(Records shown):
•••

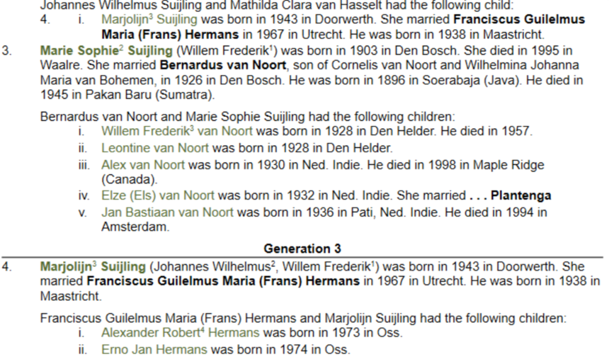Screen dimensions: 609x364
Task: Open the Elze (Els) van Noort link
Action: click(159, 196)
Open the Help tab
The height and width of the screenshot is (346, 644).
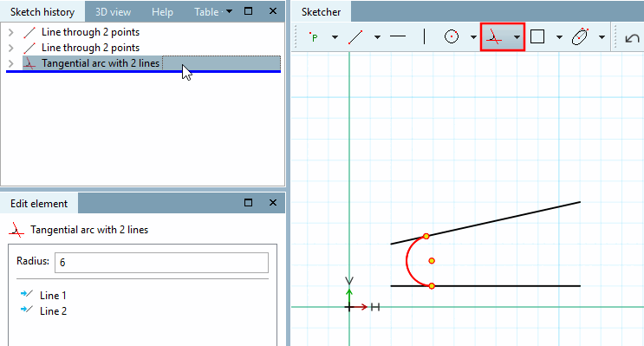click(162, 12)
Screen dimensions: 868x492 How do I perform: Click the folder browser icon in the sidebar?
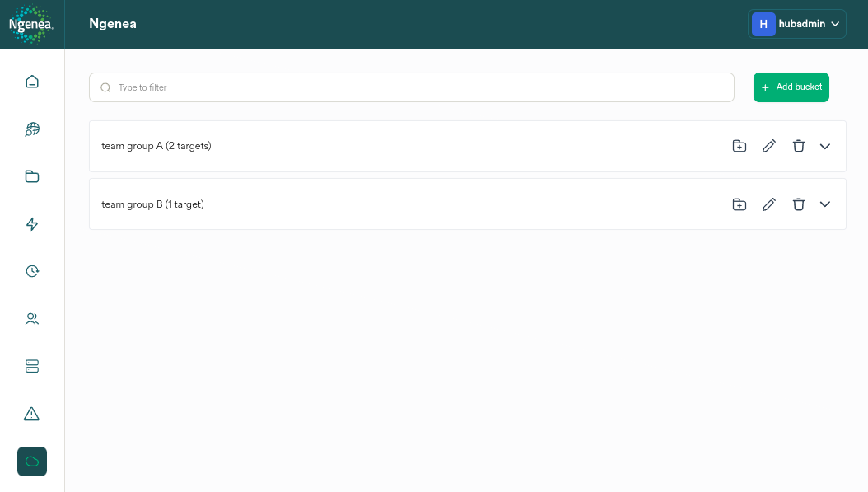pos(31,176)
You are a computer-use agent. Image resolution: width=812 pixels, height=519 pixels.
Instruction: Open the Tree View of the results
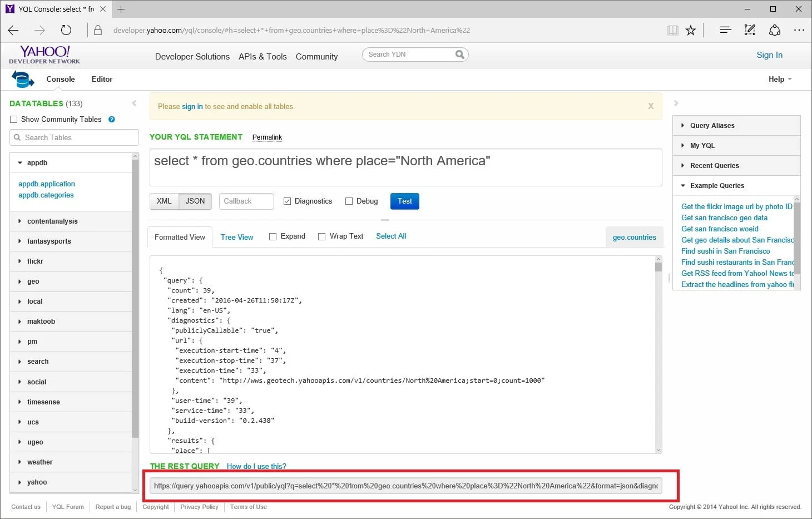tap(237, 236)
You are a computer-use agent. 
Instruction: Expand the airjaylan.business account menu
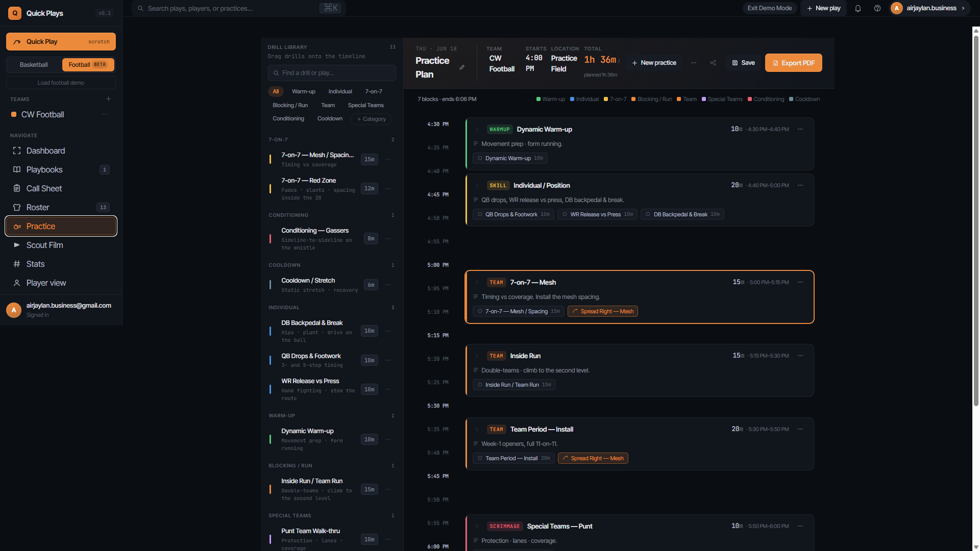930,8
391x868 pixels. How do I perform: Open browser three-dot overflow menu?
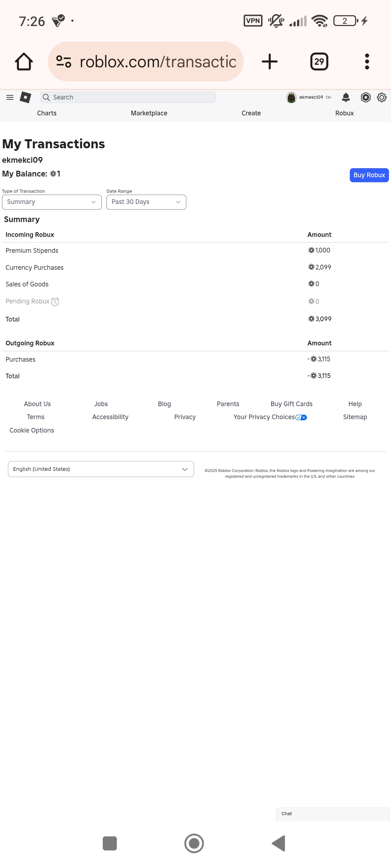(x=367, y=61)
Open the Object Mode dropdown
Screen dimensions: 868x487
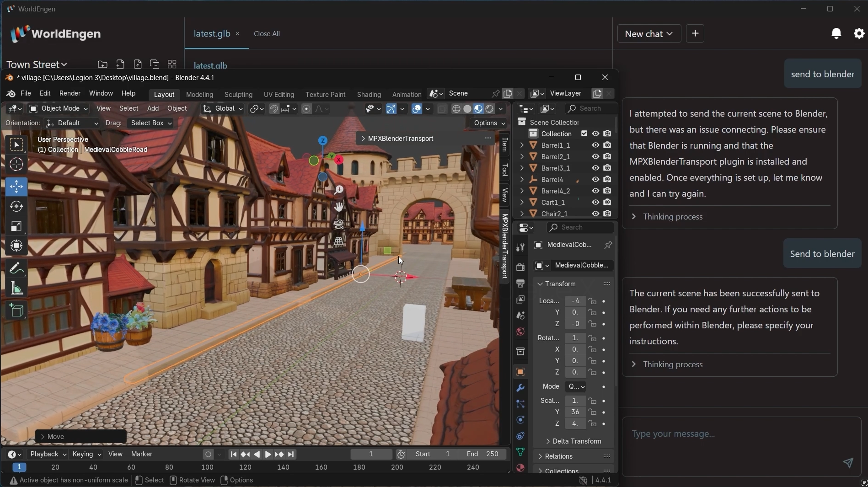(x=59, y=108)
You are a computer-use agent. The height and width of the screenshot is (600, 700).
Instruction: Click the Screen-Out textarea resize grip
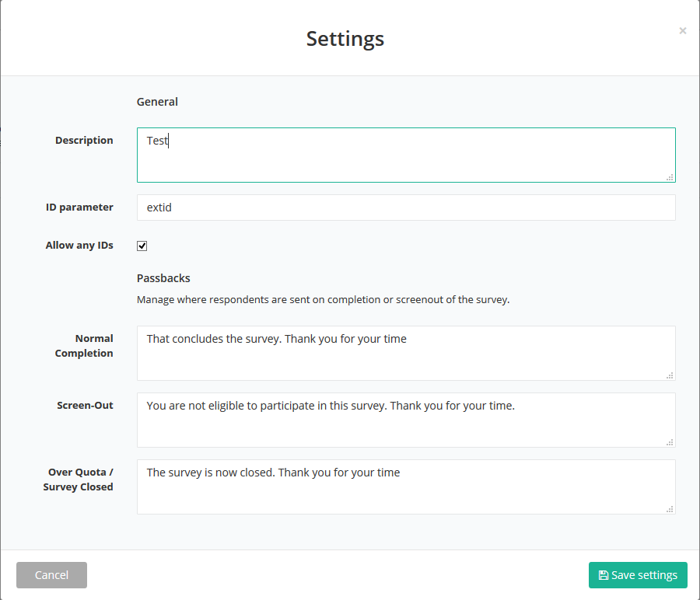pos(670,442)

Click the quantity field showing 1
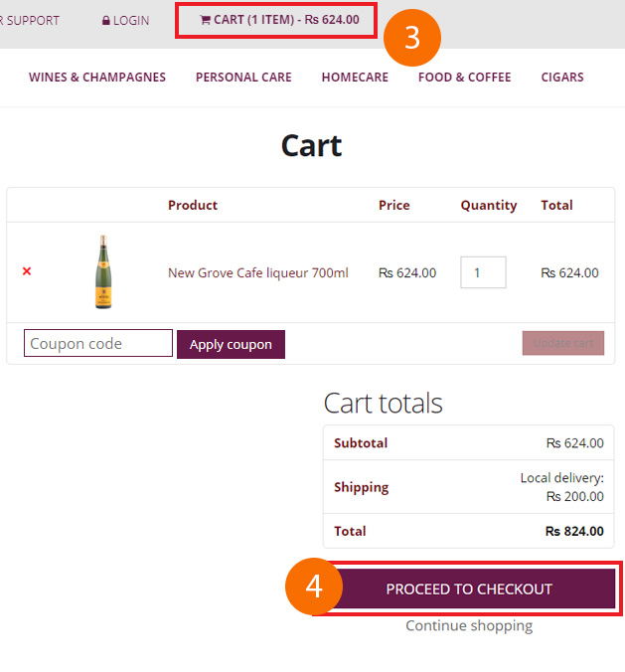483,272
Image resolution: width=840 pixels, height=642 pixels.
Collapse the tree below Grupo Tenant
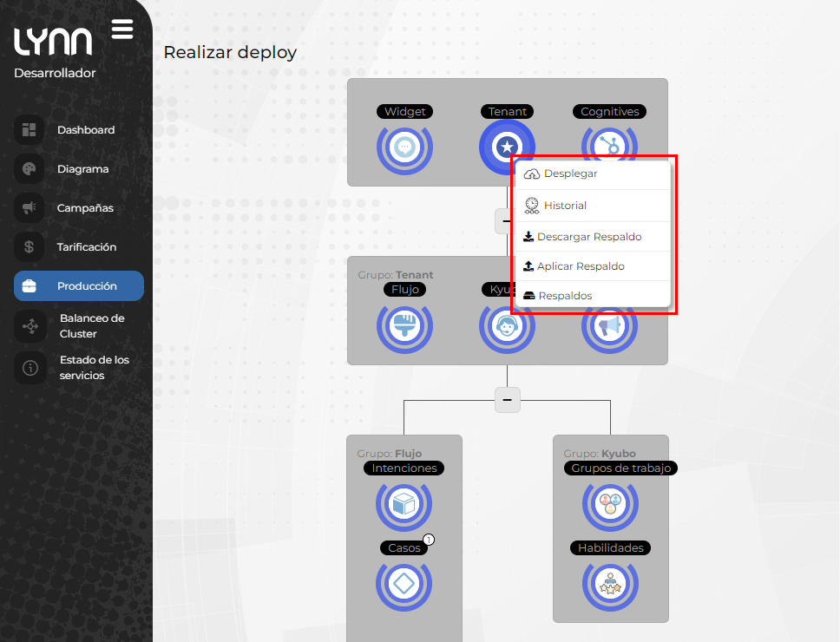pos(507,399)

•••

(Your assignment): Starting at the line that holds "Image resolution: width=840", copy each line exactly through the end of the listing, both ends included. Leave the pictures out.

(Response to the task):
Image resolution: width=840 pixels, height=642 pixels.
Collapse the tree below Grupo Tenant
pos(507,399)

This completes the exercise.